+++ Records shown +++

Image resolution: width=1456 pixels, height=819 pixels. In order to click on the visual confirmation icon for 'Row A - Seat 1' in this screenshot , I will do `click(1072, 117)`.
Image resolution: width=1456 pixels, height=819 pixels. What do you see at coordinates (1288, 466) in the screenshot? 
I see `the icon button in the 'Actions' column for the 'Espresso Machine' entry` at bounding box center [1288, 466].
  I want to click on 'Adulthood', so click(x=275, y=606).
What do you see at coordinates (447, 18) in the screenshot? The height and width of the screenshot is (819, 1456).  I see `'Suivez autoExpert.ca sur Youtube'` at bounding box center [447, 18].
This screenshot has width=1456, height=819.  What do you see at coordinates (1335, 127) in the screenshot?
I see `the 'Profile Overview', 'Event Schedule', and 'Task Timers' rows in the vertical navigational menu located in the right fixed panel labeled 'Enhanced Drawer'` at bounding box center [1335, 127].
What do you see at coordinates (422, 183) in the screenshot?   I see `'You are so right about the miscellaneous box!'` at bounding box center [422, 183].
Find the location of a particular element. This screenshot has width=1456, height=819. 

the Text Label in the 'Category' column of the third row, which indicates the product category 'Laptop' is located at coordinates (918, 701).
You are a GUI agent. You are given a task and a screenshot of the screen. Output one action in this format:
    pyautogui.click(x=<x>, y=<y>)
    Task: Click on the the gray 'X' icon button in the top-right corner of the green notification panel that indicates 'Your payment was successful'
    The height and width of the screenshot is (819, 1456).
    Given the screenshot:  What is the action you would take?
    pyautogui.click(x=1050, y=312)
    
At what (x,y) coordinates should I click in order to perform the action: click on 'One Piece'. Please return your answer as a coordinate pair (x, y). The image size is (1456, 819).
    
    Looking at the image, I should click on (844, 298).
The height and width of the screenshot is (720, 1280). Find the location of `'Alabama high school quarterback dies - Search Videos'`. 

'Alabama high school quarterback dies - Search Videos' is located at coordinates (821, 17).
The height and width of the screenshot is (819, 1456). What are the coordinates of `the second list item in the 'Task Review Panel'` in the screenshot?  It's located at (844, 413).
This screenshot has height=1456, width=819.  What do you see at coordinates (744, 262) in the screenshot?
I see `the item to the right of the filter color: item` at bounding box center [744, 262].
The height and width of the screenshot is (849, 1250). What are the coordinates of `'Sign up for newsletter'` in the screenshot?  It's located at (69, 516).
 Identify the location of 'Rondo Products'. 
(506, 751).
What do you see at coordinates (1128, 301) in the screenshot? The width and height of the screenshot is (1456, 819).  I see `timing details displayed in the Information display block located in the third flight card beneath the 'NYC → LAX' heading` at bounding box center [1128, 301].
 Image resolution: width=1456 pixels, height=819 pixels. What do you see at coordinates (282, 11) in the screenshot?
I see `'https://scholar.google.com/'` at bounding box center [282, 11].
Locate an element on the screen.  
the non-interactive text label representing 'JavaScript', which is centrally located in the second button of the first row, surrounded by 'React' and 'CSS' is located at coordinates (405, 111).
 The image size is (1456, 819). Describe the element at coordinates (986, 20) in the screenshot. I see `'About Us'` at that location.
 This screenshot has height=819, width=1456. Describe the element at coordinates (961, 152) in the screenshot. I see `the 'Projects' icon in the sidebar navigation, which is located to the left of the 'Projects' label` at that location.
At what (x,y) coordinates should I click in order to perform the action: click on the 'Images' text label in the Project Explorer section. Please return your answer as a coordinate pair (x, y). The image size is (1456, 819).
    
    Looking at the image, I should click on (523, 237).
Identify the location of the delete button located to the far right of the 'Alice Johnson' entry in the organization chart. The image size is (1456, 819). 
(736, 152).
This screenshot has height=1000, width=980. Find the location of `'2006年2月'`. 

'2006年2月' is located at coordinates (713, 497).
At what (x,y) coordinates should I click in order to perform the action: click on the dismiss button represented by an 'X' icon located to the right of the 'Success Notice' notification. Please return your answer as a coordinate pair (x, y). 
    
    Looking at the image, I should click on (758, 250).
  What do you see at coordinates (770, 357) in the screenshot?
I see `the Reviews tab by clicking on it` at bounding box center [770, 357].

+++

:: Exercise goal ::
Put all the lines above into a Markdown table with the columns "No." and "Line," numbering each row and leaving out the blank lines.

:: Expected output ::
| No. | Line |
|---|---|
| 1 | Image resolution: width=1456 pixels, height=819 pixels. In order to click on the visual confirmation icon for 'Row A - Seat 1' in this screenshot , I will do `click(1072, 117)`. |
| 2 | Image resolution: width=1456 pixels, height=819 pixels. What do you see at coordinates (1288, 466) in the screenshot?  |
| 3 | I see `the icon button in the 'Actions' column for the 'Espresso Machine' entry` at bounding box center [1288, 466]. |
| 4 |   I want to click on 'Adulthood', so click(x=275, y=606). |
| 5 | What do you see at coordinates (447, 18) in the screenshot? The height and width of the screenshot is (819, 1456).  I see `'Suivez autoExpert.ca sur Youtube'` at bounding box center [447, 18]. |
| 6 | This screenshot has width=1456, height=819.  What do you see at coordinates (1335, 127) in the screenshot? |
| 7 | I see `the 'Profile Overview', 'Event Schedule', and 'Task Timers' rows in the vertical navigational menu located in the right fixed panel labeled 'Enhanced Drawer'` at bounding box center [1335, 127]. |
| 8 | What do you see at coordinates (422, 183) in the screenshot?   I see `'You are so right about the miscellaneous box!'` at bounding box center [422, 183]. |
| 9 | Find the location of a particular element. This screenshot has width=1456, height=819.  |
| 10 | the Text Label in the 'Category' column of the third row, which indicates the product category 'Laptop' is located at coordinates (918, 701). |
| 11 | You are a GUI agent. You are given a task and a screenshot of the screen. Output one action in this format: |
| 12 |     pyautogui.click(x=<x>, y=<y>) |
| 13 |     Task: Click on the the gray 'X' icon button in the top-right corner of the green notification panel that indicates 'Your payment was successful' |
| 14 |     The height and width of the screenshot is (819, 1456). |
| 15 |     Given the screenshot:  What is the action you would take? |
| 16 |     pyautogui.click(x=1050, y=312) |
| 17 | At what (x,y) coordinates should I click in order to perform the action: click on 'One Piece'. Please return your answer as a coordinate pair (x, y). The image size is (1456, 819). |
| 18 |     Looking at the image, I should click on (844, 298). |
| 19 | The height and width of the screenshot is (720, 1280). Find the location of `'Alabama high school quarterback dies - Search Videos'`.  |
| 20 | 'Alabama high school quarterback dies - Search Videos' is located at coordinates (821, 17). |
| 21 | The height and width of the screenshot is (819, 1456). What are the coordinates of `the second list item in the 'Task Review Panel'` in the screenshot?  It's located at (844, 413). |
| 22 | This screenshot has height=1456, width=819.  What do you see at coordinates (744, 262) in the screenshot? |
| 23 | I see `the item to the right of the filter color: item` at bounding box center [744, 262]. |
| 24 | The height and width of the screenshot is (849, 1250). What are the coordinates of `'Sign up for newsletter'` in the screenshot?  It's located at (69, 516). |
| 25 |  Identify the location of 'Rondo Products'.  |
| 26 | (506, 751). |
| 27 | What do you see at coordinates (1128, 301) in the screenshot? The width and height of the screenshot is (1456, 819).  I see `timing details displayed in the Information display block located in the third flight card beneath the 'NYC → LAX' heading` at bounding box center [1128, 301]. |
| 28 |  Image resolution: width=1456 pixels, height=819 pixels. What do you see at coordinates (282, 11) in the screenshot? |
| 29 | I see `'https://scholar.google.com/'` at bounding box center [282, 11]. |
| 30 | Locate an element on the screen.   |
| 31 | the non-interactive text label representing 'JavaScript', which is centrally located in the second button of the first row, surrounded by 'React' and 'CSS' is located at coordinates (405, 111). |
| 32 |  The image size is (1456, 819). Describe the element at coordinates (986, 20) in the screenshot. I see `'About Us'` at that location. |
| 33 |  This screenshot has height=819, width=1456. Describe the element at coordinates (961, 152) in the screenshot. I see `the 'Projects' icon in the sidebar navigation, which is located to the left of the 'Projects' label` at that location. |
| 34 | At what (x,y) coordinates should I click in order to perform the action: click on the 'Images' text label in the Project Explorer section. Please return your answer as a coordinate pair (x, y). The image size is (1456, 819). |
| 35 |     Looking at the image, I should click on (523, 237). |
| 36 | Identify the location of the delete button located to the far right of the 'Alice Johnson' entry in the organization chart. The image size is (1456, 819).  |
| 37 | (736, 152). |
| 38 | This screenshot has height=1000, width=980. Find the location of `'2006年2月'`.  |
| 39 | '2006年2月' is located at coordinates (713, 497). |
| 40 | At what (x,y) coordinates should I click in order to perform the action: click on the dismiss button represented by an 'X' icon located to the right of the 'Success Notice' notification. Please return your answer as a coordinate pair (x, y).  |
| 41 |     Looking at the image, I should click on (758, 250). |
| 42 |   What do you see at coordinates (770, 357) in the screenshot? |
| 43 | I see `the Reviews tab by clicking on it` at bounding box center [770, 357]. |